» **Excerto**:
• • • •
Foi durante a governação de Samora Machel que dns Forças Armadas surgiu o termo “Gondo Kudgera” que salvo melhor interpretação significa “Comer à Custa da Guerra”. Sem precisarmos de explicação clínica, dá para se perceber que o conflito bélico FRELIMO-RENAMO foi fonte de lucro para uns, e de sofrimento para outros.Tudo isto demonstra que o ideal revolucionário Moçambique não foi suficiente para combater os vícios herdados e os criados internamente.

4. A corrupção no período de transição para o multipartidarismo

A transição para a democracia liberal na década de 1990, com a implementação do multipartidarismo e da economia livre de mercado, criou um novo contexto para a corrupção. A promessa de pluralismo e concorrência deu lugar à captura do Estado por elites políticas, que manipularam os processos de privatização para seu próprio enriquecimento. Deu-se a oficialização do saque ao erário público: o cofre foi drenado para capitalizar a cúpula cimeira da FRELIMO, que passou a constituir a casta dos capitalistas moçambicanos, hoje em ascensão ininterrupta. Também Afonso Dlakhama e Raúl Domingos foram contemplados.

Fundos de doadores internacionais, destinados à reconstrução pós-guerra, foram frequentemente desviados. O Estado tornou-se um espaço de redistribuição de privilégios entre antigos combatentes, membros da elite política e seus familiares.

A corrupção deixou de ser apenas prática oculta: tornou-se uma ferramenta sistemática de acumulação e manutenção de poder, consolidando redes de clientelismo político que substituíram qualquer ética pública republicana. A ausência de memória crítica sobre os mecanismos históricos da corrupção permitiu que os erros se repetissem com maior sofisticação, e até penetrassem nos meandros da religião também.

5. O ciclo contínuo de impunidade no presente

A situação atual, com escândalos como o das dívidas ocultas, do Sustenta, entre outros, uns mais bizarros que outros, apenas confirma o aprofundamento da cultura de impunidade. A participação de figuras do mais alto escalão do Estado, incluindo antigos presidentes, ministros e diretores de empresas públicas, mostra que a corrupção já não se limita à margem do sistema — ela habita o centro das instituições.

Ao invés de corrigir o passado, o presente repete-o com maior audácia. A corrupção é muitas vezes tratada como “normal” ou como mal necessário. Pior: é defendida por narrativas de conveniência que culpam apenas os líderes atuais, esquecendo que todos os presidentes — sem exceção — presidiram sistemas marcados por escândalos, favorecimentos e opacidades. O que se alterou foi apenas a visibilidade e o volume da crítica pública.

A única diferença entre ontem e hoje é que agora o número de críticos aumentou, e proporcionalmente o número de corruptos aumentou também.
• • • •
» **Linhas fornecidas**:

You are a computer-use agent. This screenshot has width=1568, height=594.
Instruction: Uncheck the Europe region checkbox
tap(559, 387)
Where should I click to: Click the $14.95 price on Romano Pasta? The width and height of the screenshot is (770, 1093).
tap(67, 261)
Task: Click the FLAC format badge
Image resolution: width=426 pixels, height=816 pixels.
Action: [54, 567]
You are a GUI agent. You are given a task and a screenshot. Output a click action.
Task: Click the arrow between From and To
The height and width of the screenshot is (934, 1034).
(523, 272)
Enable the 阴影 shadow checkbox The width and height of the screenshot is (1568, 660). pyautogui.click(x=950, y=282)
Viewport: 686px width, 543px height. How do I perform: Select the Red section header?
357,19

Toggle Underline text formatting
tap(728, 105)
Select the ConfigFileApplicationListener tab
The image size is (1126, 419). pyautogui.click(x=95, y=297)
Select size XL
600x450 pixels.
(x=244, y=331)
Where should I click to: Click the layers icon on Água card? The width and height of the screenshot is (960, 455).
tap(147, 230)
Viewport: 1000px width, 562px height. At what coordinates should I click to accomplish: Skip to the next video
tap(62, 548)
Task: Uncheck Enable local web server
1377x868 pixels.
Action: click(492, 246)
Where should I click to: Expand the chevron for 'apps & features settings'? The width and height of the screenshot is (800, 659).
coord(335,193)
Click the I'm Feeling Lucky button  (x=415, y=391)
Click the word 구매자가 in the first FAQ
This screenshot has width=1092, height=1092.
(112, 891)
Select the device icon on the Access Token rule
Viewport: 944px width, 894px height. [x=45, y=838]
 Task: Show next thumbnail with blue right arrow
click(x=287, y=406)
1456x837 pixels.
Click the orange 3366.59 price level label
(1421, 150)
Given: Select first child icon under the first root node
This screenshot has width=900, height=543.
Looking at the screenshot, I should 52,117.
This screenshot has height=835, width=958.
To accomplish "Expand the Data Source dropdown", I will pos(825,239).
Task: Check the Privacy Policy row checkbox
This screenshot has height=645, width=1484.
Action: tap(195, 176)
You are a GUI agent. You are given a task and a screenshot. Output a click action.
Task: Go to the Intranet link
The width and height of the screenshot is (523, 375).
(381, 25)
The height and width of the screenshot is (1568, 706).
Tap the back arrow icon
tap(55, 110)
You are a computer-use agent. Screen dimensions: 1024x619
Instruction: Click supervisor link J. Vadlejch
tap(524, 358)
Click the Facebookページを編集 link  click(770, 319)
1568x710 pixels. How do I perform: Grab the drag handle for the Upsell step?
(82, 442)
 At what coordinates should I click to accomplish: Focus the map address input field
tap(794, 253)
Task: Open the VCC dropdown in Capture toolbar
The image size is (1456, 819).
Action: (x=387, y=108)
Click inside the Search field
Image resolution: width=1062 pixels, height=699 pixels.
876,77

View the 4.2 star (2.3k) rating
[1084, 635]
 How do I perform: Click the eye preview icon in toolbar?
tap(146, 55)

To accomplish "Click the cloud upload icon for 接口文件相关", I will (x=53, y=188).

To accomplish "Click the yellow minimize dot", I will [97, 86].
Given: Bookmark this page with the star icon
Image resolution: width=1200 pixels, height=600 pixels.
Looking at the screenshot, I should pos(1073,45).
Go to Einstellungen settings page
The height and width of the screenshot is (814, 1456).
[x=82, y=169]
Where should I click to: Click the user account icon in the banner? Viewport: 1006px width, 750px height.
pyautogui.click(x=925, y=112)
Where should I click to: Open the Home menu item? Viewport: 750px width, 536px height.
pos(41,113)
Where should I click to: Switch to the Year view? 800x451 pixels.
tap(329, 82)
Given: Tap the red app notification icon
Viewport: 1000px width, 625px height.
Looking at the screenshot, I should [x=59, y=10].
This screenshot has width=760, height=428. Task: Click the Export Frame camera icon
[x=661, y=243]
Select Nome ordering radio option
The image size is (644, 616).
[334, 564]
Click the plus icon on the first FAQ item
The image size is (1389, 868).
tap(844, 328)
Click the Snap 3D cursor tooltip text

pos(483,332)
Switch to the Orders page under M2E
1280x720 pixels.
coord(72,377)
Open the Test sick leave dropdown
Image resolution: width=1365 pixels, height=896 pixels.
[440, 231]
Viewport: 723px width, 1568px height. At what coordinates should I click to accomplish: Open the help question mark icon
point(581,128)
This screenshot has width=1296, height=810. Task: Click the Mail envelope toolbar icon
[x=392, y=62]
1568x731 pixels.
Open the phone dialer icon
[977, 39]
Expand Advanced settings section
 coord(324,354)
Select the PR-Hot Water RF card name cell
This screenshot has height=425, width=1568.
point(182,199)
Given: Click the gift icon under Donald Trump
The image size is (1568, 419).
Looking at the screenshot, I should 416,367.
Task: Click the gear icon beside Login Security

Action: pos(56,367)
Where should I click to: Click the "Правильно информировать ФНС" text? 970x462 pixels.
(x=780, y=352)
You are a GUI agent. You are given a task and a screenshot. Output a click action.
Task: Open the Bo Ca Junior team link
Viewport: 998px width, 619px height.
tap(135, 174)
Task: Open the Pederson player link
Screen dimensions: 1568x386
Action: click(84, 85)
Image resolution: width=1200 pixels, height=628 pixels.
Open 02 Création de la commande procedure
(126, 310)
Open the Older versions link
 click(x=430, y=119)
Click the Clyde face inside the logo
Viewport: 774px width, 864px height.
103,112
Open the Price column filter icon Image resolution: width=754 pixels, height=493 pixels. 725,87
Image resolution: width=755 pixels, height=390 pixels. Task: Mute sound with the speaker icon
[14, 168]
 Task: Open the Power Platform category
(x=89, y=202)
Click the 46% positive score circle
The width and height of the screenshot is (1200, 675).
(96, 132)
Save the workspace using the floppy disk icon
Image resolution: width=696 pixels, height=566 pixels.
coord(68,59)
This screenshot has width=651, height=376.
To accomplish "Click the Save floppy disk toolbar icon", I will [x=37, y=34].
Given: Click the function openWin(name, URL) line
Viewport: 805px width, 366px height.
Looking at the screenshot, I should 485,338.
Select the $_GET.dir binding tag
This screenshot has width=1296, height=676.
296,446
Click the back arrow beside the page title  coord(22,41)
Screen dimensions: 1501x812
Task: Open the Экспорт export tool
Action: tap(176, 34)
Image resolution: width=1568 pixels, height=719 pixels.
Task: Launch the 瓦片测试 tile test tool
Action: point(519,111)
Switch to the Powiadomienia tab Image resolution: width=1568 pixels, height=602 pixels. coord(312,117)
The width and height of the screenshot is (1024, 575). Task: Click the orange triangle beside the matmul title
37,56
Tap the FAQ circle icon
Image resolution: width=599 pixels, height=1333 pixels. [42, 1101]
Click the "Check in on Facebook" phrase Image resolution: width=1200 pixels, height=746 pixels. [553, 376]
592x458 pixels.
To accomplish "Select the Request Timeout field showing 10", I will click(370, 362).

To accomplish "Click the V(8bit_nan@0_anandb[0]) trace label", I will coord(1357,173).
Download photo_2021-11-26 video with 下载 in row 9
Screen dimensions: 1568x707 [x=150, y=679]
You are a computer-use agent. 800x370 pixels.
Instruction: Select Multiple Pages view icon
• • • •
» **Tarefas do exercício**:
1: Reescreva em forma de lista o parágrafo do excerto que começa por «A transição para a democracia liberal», conservando os factos principais.
2: Traduza para inglês esta frase do excerto: «Fundos de doadores internacionais, destinados à reconstrução pós-guerra, foram frequentemente desviados.»
As linhas não têm qualquer relação com o excerto.

» **Resultados do exercício**:
1:
- Na década de 1990, a transição para a democracia liberal, com o multipartidarismo e a economia livre de mercado, criou um novo contexto para a corrupção.
- Em vez de pluralismo e concorrência, houve a captura do Estado por elites políticas, que manipularam as privatizações para enriquecerem.
- O saque ao erário público foi oficializado: o cofre foi drenado para capitalizar a cúpula da FRELIMO, que passou a constituir a casta dos capitalistas moçambicanos, hoje em ascensão.
- Afonso Dlakhama e Raúl Domingos também foram contemplados.

2: International donor funds, intended for post-war reconstruction, were frequently diverted.